Na portalu http://www.legalnakultura.pl/pl oferujemy linki do legalnych stron, z których wszyscy zainteresowani mogą odtwarzać ulubione piosenki, całe płyty oraz filmy i książki bez narażania się na posądzenie o kradzież - mówi dziennikarz muzyczny Piotr Metz - jeden z ambasadorów Fundacji Legalna Kultura.
Ludzie chcą uczciwie pobierać muzykę z Internetu, tylko trzeba im to umożliwić. Dzisiaj piractwo muzyczne przestało być takim problemem, jakim było jeszcze kilka lat temu, ponieważ pojawiły się serwisy streamingowe. Ludzie płacą tam za muzykę, wykupują abonament. Mamy w nich miliony utworów dostępnych za niewielką opłatą. Ten model pasuje odbiorcy. Tu jest pytanie do artystów, na ile on pasuje artystom, bo pojawiły się głosy, że te wpływy z otworzeń w sieci są dość małe. Jest to młody model biznesowy, który musi w jakiś sposób osadzić się na rynku.

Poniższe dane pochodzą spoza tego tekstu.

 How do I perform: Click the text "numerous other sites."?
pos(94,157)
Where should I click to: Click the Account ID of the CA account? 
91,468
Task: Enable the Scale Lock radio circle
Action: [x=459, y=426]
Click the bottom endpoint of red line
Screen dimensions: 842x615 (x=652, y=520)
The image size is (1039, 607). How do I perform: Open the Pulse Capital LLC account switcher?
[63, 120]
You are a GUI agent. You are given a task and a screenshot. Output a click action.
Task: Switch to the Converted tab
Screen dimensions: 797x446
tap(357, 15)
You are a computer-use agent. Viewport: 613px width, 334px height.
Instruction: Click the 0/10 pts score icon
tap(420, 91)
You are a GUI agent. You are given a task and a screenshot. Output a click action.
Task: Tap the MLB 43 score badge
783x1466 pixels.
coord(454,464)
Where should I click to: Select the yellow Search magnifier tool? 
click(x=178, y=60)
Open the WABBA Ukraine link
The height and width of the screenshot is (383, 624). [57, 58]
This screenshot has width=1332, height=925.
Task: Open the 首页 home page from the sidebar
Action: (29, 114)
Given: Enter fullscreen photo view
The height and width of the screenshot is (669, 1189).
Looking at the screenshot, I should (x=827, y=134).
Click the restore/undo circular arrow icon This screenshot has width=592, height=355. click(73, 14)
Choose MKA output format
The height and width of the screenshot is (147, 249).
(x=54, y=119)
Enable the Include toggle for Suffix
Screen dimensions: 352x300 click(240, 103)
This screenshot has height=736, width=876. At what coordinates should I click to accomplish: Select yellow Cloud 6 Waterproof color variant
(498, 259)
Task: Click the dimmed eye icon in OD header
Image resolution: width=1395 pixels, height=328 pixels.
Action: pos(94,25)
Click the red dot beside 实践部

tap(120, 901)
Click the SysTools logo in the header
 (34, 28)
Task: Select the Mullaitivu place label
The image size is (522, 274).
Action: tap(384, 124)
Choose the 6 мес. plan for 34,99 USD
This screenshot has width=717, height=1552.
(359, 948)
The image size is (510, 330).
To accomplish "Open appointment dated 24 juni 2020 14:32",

Internet to miejsce, gdzie o naruszenie prawa autorskiego najłatwiej - podkreśla radczyni prawna Katarzyna Błeszyńska. - Na przykład jeśli ktoś sparafrazuje polską piosenkę i wstawi to na YouTube, to jest to naruszenie praw autorskich. Wówczas autor ma roszczenie do osoby, która dokonała tego naruszenia. Jeśli zrobił to jakiś John2015, to trzeba go pozwać z imienia i nazwiska. Kiedy chcemy ustalić personalia tej osoby, to okazuje się, że właściciel portalu zasłania się ochroną danych osobowych. Co musimy w tym wypadku zrobić? Dopiero sądownie uzyskać zgodę na ujawnienie jego personaliów - dodaje Błeszyńska.
- Przy przygotowaniu płyty pracuje cały sztab ludzi, których trzeba docenić – zauważa Halina Mlynkova. - To nie jest tylko jeden artysta, ale cała ekipa, która nad tym pracuje, pomaga realizować jego wizję. To jest cała lista nazwisk wypisana małymi literkami na okładce płyty. To są ludzie, którzy muszą normalnie płacić rachunki tak jak ci, którzy potem to ściągają legalnie lub nie.